Understanding servlet state

Managing server-side state is one of the most complicated and error-prone aspects of web application design, and one of the areas where Tapestry provides the most benefit. Generally speaking, Tapestry applications which are functional within a single server will be functional within a cluster with no additional effort. This doesn't mean planning for clustering, and testing of clustering, is not necessary; it just means that, when using Tapestry, it is possible to narrow the design and testing focus.

The point of server-side state is to ensure that information about the user acquired during the session is available later in the same session.
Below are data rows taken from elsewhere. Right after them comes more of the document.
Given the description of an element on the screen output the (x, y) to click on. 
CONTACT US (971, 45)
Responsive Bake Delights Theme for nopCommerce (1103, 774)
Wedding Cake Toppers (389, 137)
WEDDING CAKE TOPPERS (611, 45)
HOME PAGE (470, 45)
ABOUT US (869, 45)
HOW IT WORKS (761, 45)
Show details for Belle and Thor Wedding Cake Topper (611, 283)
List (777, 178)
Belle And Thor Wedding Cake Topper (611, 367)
The canonical example is an application that requires some form of login to access some or all of its content; the identify of the user must be collected at some point (in a login page) and be generally available to other pages.

The other aspect of server-side state concerns failover. Failover is an aspect of highly-available computing where the processing of the application is spread across many servers. A group of servers used in this way is referred to as a cluster. Generally speaking (and this may vary significantly between vendor's implementations) requests from a particular client will be routed to the same server within the cluster.
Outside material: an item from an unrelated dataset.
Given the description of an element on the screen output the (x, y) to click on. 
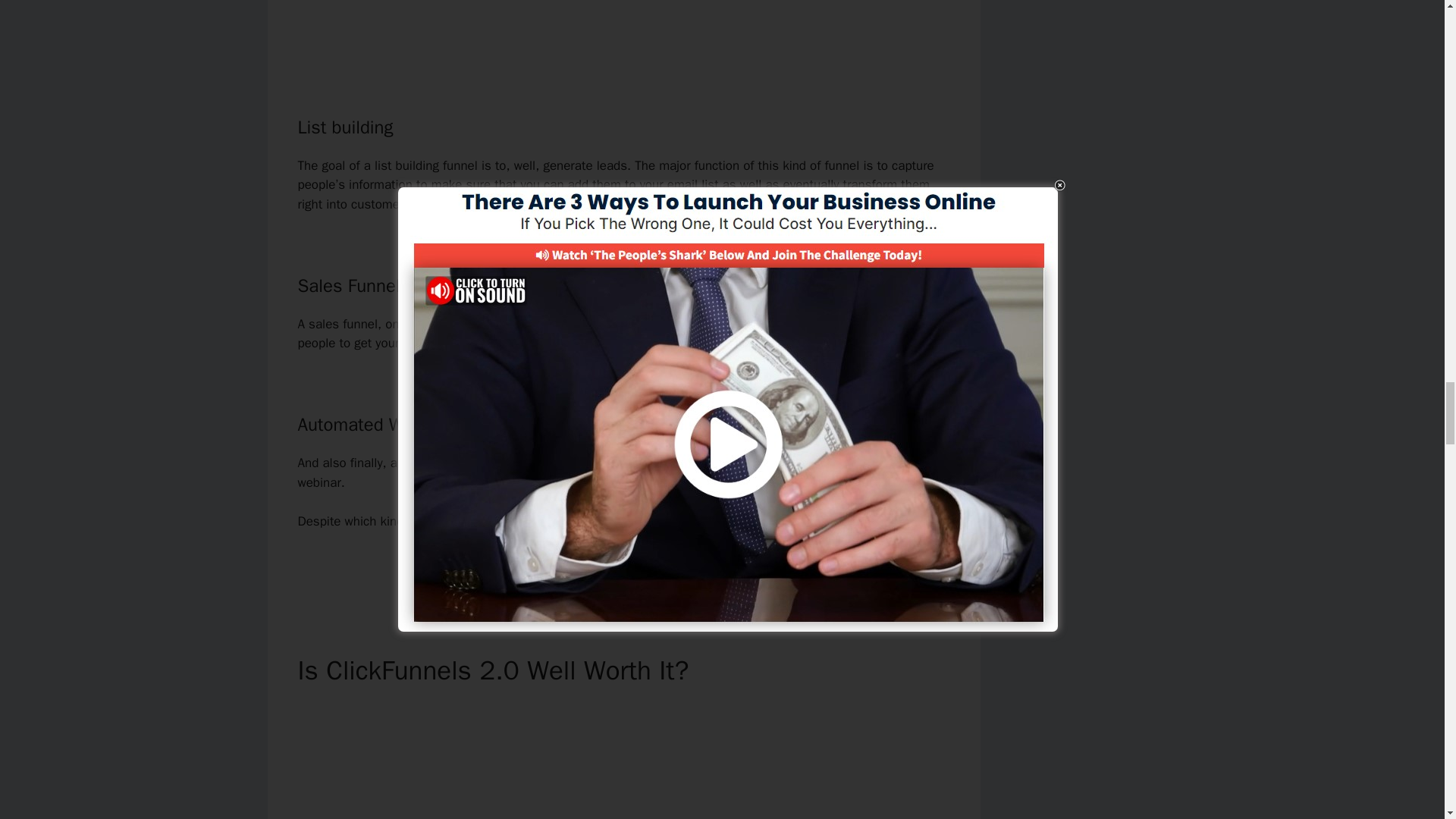
Get ClickFunnels 2.0 Free Account Today (623, 573)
In the event that the particular server in question fails (crashes unexpectedly, or otherwise brought out of service), future requests from the client will be routed to a different, surviving server within the cluster. This failover event should occur in such a way that the client is unaware that anything exceptional has occured with the web application; and this means that any server-side state gathered by the original server must be available to the backup server.

The main mechanism for handling this using the Java Servlet API is the HttpSession. The session can store attributes, much like a Map. Attributes are object values referenced with a string key. In the event of a failover, all such attributes are expected to be available on the new, backup server, to which the client's requests are routed.

Different application servers implement HttpSession replication and failover in different ways; the servlet API specification is delibrately non-specific on how this implementation should take place. Tapestry follows the conventions of the most limited interpretation of the servlet specification; it assumes that attribute replication only occurs when the HttpSession setAttribute() method is invoked [5].

Attribute replication was envisioned as a way to replicate simple, immutable objects such as String or Integer. Attempting to store mutable objects, such as List, Map or some user-defined class, can be problematic. For example, modifying an attribute value after it has been stored into the HttpSession may cause a failover error. Effectively, the backup server sees a snapshot of the object at the time that setAttribute() was invoked; any later change to the object's internal state is not replicated to the other servers in the cluster! This can result in strange and unpredictable behavior following a failover.

Tapestry attempts to sort out the issues involving server-side state in such a way that they are invisible to the developer. Most applications will not need to explicitly access the HttpSession at all, but may still have significant amounts of server-side state. The following sections go into more detail about how Tapestry approaches these issues.



[5] This is the replication strategy employed by BEA's WebLogic server.